The number of new written complaints about practices in England has decreased by almost 5% in the space of 12 months, meaning 3,500 fewer were made this year.
The drop – from 75,782 in 2017/18 to 72,356 in 2018/19 – represents a return to around the same level of new complaints recorded in 2016/17, when there were 72,668.
The data, from NHS Digital, also shows the proportion of complaints made against general practice that were upheld in full has gone down – from 36% last year, to 34% in 2018/19.
However, complaints that were partially upheld have risen in number, from 14.5% 2017/18 to 16.5% in 2018/19.
Meanwhile, 49% of complaints were not upheld in 2018/9 – the same as the previous year.
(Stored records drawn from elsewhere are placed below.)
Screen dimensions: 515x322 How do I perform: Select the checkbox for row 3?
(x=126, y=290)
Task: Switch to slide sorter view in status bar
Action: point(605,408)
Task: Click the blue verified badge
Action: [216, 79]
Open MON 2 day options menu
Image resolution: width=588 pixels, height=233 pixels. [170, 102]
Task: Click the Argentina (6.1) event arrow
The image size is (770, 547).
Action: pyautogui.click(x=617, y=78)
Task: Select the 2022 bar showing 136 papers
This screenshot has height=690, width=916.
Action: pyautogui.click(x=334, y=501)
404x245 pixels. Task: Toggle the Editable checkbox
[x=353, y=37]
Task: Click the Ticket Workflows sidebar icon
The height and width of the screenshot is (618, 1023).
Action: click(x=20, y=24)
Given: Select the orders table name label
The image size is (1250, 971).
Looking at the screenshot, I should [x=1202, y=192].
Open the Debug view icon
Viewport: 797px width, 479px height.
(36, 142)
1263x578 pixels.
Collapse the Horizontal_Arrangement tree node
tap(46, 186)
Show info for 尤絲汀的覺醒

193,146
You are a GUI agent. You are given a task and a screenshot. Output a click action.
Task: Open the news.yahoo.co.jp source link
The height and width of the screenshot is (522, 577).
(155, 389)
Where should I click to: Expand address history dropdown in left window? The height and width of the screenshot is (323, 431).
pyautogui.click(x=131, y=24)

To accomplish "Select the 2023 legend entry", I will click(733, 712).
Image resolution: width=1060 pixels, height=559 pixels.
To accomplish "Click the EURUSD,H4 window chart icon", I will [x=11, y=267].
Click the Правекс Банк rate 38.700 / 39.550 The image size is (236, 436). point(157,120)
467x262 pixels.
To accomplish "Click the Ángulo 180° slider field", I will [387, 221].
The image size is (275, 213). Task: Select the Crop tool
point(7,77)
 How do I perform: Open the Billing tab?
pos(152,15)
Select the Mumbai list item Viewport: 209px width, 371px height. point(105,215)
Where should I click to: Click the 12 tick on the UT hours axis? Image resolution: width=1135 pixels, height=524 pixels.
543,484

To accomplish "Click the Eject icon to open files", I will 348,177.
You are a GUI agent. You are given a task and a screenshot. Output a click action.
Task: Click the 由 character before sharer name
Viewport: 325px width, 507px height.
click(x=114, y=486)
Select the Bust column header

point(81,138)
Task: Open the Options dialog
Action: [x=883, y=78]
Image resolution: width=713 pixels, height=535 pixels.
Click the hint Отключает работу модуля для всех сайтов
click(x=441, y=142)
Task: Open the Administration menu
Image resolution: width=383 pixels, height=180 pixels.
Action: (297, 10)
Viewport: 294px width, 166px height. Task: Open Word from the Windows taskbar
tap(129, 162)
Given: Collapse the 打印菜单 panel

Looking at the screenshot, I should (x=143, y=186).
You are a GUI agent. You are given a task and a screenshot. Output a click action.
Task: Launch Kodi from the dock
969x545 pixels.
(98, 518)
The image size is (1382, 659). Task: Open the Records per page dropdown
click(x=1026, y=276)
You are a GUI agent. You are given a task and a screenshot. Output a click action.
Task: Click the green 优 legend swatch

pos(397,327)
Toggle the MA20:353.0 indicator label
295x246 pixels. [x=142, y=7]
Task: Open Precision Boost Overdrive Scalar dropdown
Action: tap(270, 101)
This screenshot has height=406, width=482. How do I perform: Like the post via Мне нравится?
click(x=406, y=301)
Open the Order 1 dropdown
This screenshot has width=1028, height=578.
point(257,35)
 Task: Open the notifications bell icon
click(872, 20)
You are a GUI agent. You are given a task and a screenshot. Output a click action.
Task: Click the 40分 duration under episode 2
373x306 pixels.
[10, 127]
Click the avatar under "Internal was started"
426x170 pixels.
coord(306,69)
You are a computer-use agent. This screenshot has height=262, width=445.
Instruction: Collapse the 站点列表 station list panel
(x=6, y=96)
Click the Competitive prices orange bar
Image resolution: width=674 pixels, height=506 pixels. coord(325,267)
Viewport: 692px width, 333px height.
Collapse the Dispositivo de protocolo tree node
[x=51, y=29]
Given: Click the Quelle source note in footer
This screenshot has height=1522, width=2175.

Most complaints in general practice in the past year relate to communications (14%), followed by staff attitude/behaviour/values (13%) and clinical treatment (12%).
While GPs have seen an improvement, the number of new written complaints against hospital and community health services has risen by around 2%, from 113,989 in 2017/18, to 116,247 in 2018/19 – returning to around the same level seen in 2015/16.
Earlier this year the CQC launched a campaign encouraging patients to complain about GP services to improve standards of care.
GPs have previously warned of the stress caused to family doctors by patient complaints, and the need for more support in dealing with them.